* Valéria Borborema
Em tempos de pandemia de Covid-19, o humano experimenta o assombro de perceber-se amputado na liberdade de ir e vir, de fazer planos a curto e médio prazos, de efetuar laços sociais e, neles, abster-se do toque que aproxima e sela intimidade. Vê-se acuado pelo confronto direto com o sexo, a morte e o desamparo, que produz o trauma, o encontro inglório, deflorado pela irredutibilidade à palavra. O psicanalista francês Jacques Lacan ensina tratar-se do Real pulsional, um dos registros psíquicos norteadores dos seres falantes, ao lado do Imaginário (imagem, identificação, sentido) e do Simbólico (floresta de significantes, convenção, tradição).
E então? Qual a melhor forma de lidar com um cenário devastador, marcado por confusões e enganos? Afinal, é algo novo que, aos poucos, começa a ser desvendado, mas ainda conserva em larga medida o mistério, a incerteza... até que se descubra uma vacina segura e eficaz. Daí o desnorteamento.
Não há resposta pronta e acabada. Sinto muito! É que cada um é cada um. A Psicanálise de Orientação Lacaniana opera no caso a caso. Por outro lado, não existe nessa práxis oposição entre singular e coletivo. O sujeito surge a partir de sua relação com o Outro. Antes de falar é falado.
No surgimento da ansiedade, da angústia, da depressão, busque espaços onde a palavra circule e favoreça a (re)elaboração, a (re)invenção. Como? A arte é excelente caminho. Pinte e borde, dance, leia, cante, escreva, assista a filmes, estude... siga o desejo de viver... só não ceda de seu desejo, ainda que frente ao horror pandêmico.
O mal-estar não pode ser arrancado num passe de mágica e talvez persista mesmo. Você é humano! Logo, sente! O contrário é que seria motivo de preocupação! Aprenda a lidar com a dor de existir sem assombro! Se precisar, peça ajuda!

○ ○ ○ ○ ○ ○ ○

Objetivo do exercício.
Segundo o texto fornecido, quais são os três registros psíquicos dos seres falantes atribuídos a Jacques Lacan? Os registros constituem material independente do texto fornecido.

Registros do conjunto.
○ ○ ○ ○ ○ ○ ○

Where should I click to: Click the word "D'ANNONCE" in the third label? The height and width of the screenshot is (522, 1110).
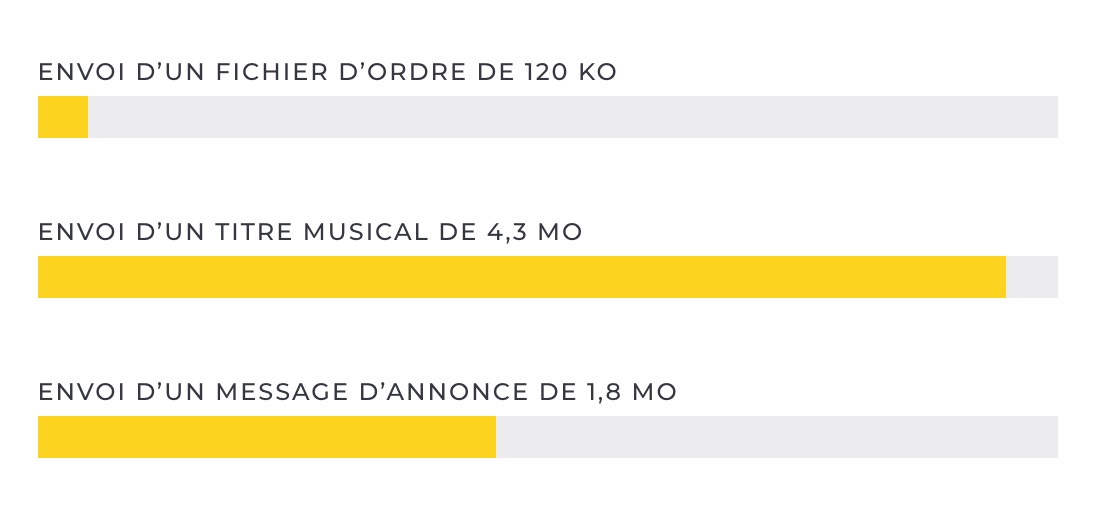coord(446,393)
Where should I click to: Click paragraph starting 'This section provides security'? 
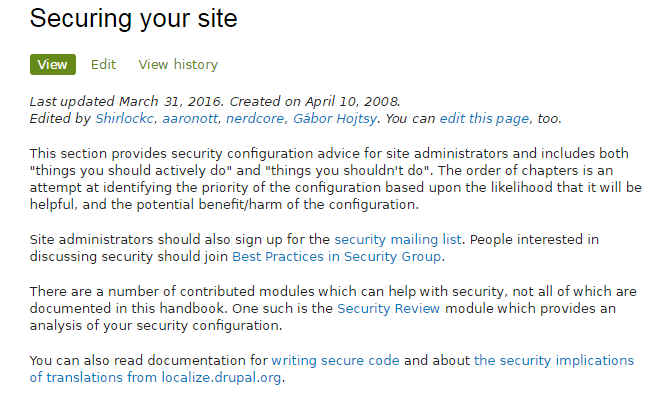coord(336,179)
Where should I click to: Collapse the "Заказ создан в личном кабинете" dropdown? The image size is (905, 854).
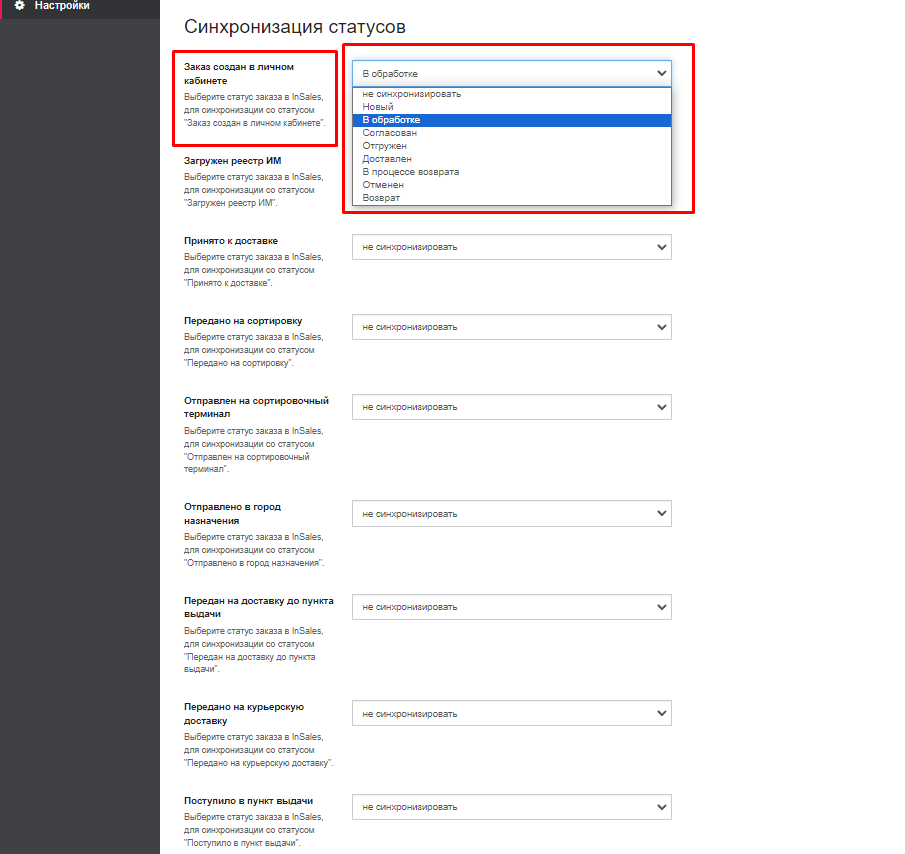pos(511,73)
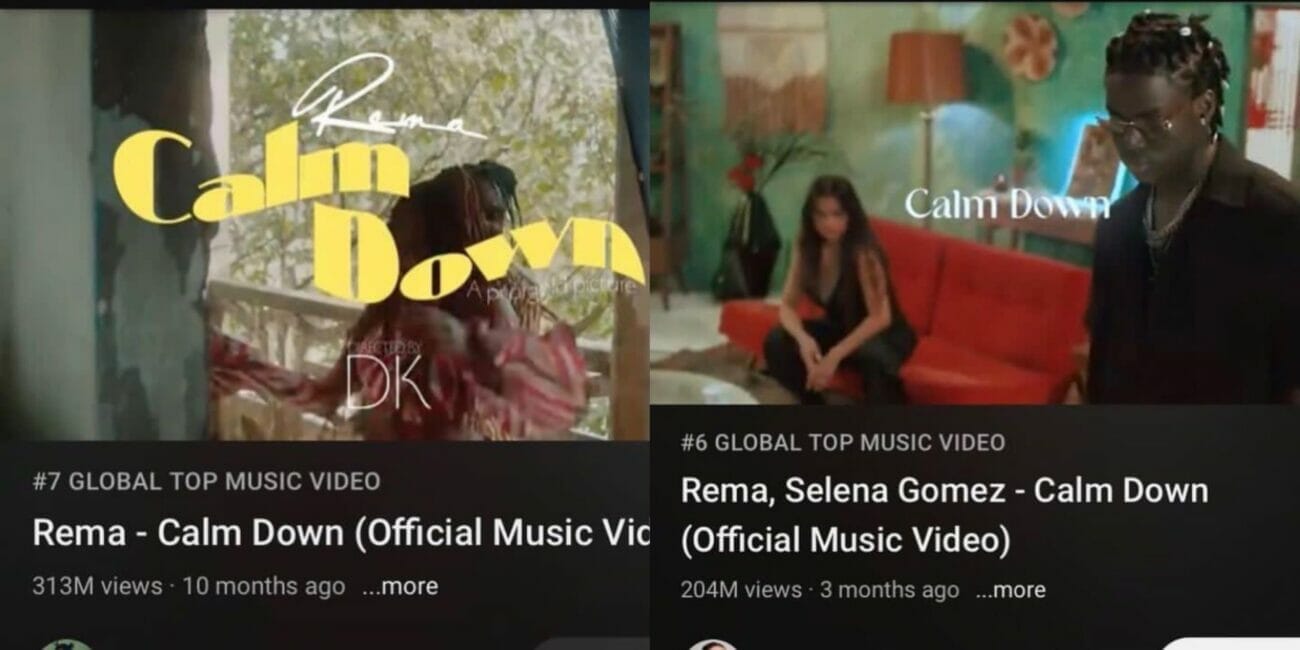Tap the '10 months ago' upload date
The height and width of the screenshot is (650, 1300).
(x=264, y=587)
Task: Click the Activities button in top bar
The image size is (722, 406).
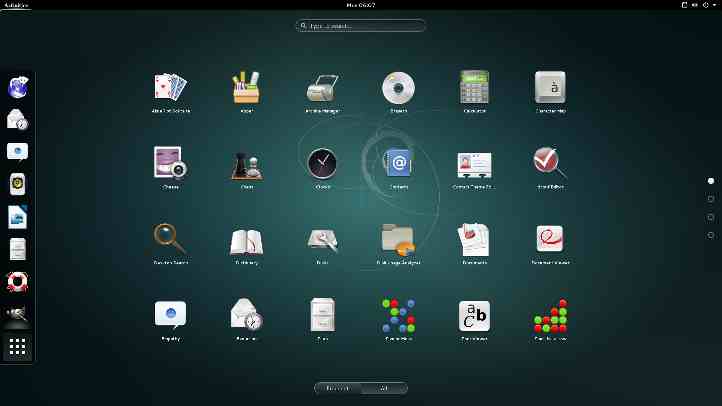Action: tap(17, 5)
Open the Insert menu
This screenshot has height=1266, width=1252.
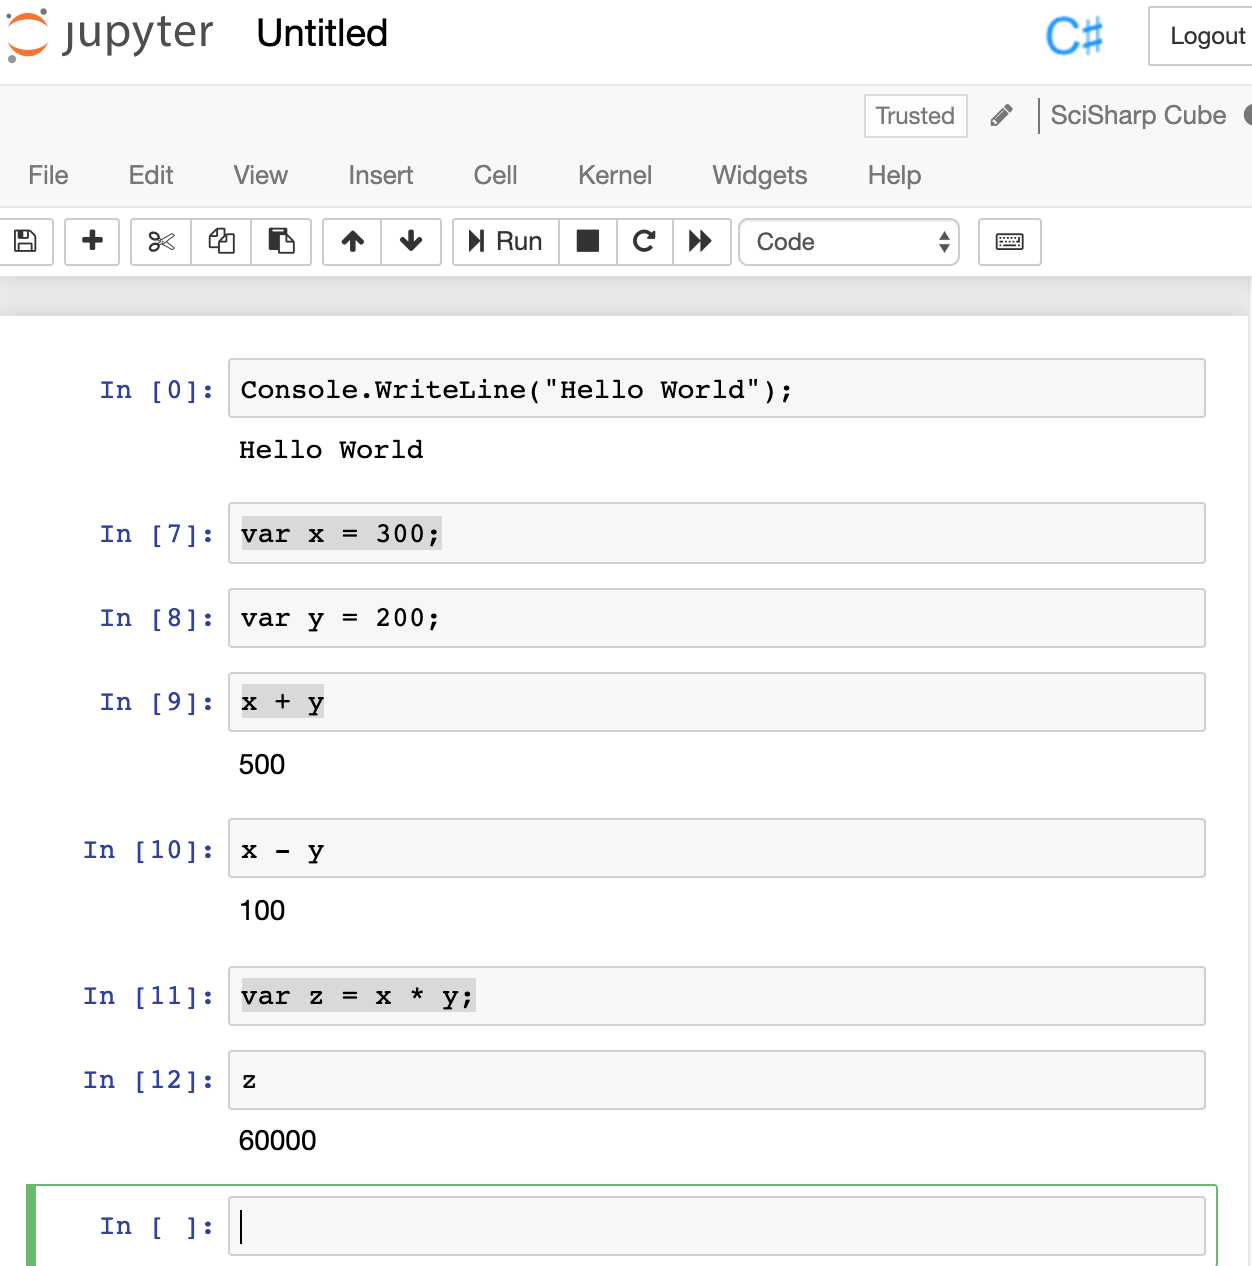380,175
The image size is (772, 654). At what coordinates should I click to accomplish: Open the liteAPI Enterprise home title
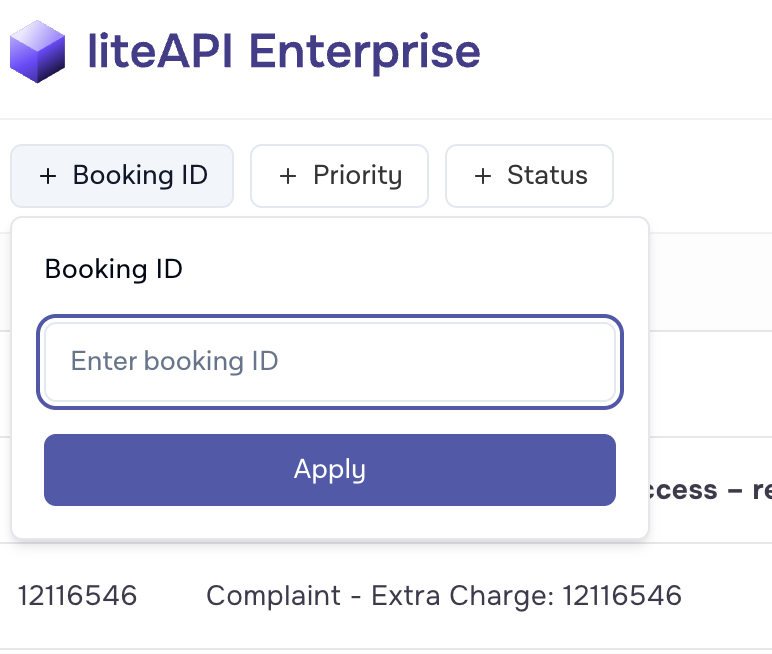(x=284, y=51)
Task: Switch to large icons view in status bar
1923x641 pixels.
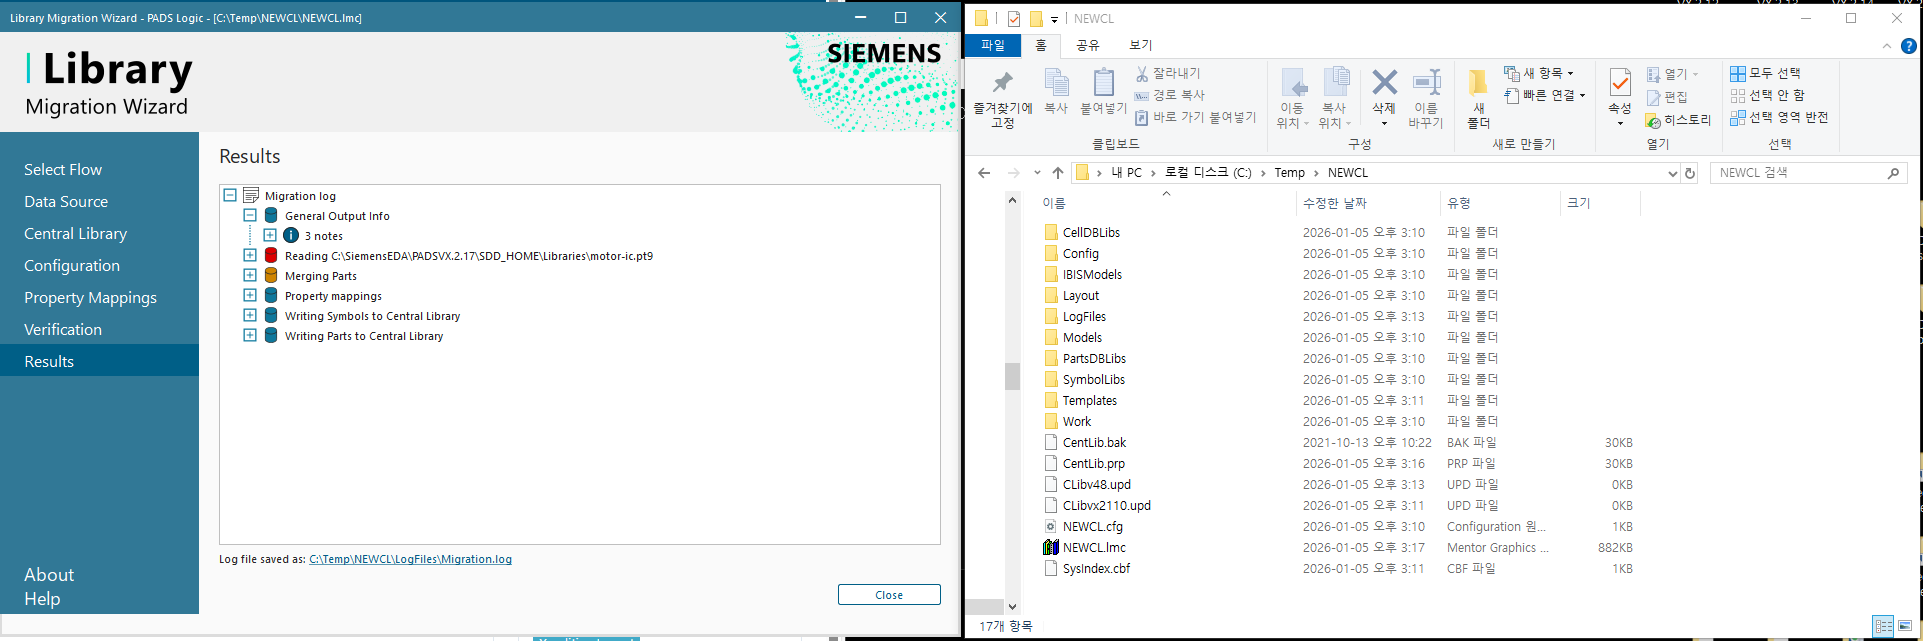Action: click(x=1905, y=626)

○ ○ ○ ○ ○ ○ ○

Resultado da tarefa.
O Real, o Imaginário e o Simbólico.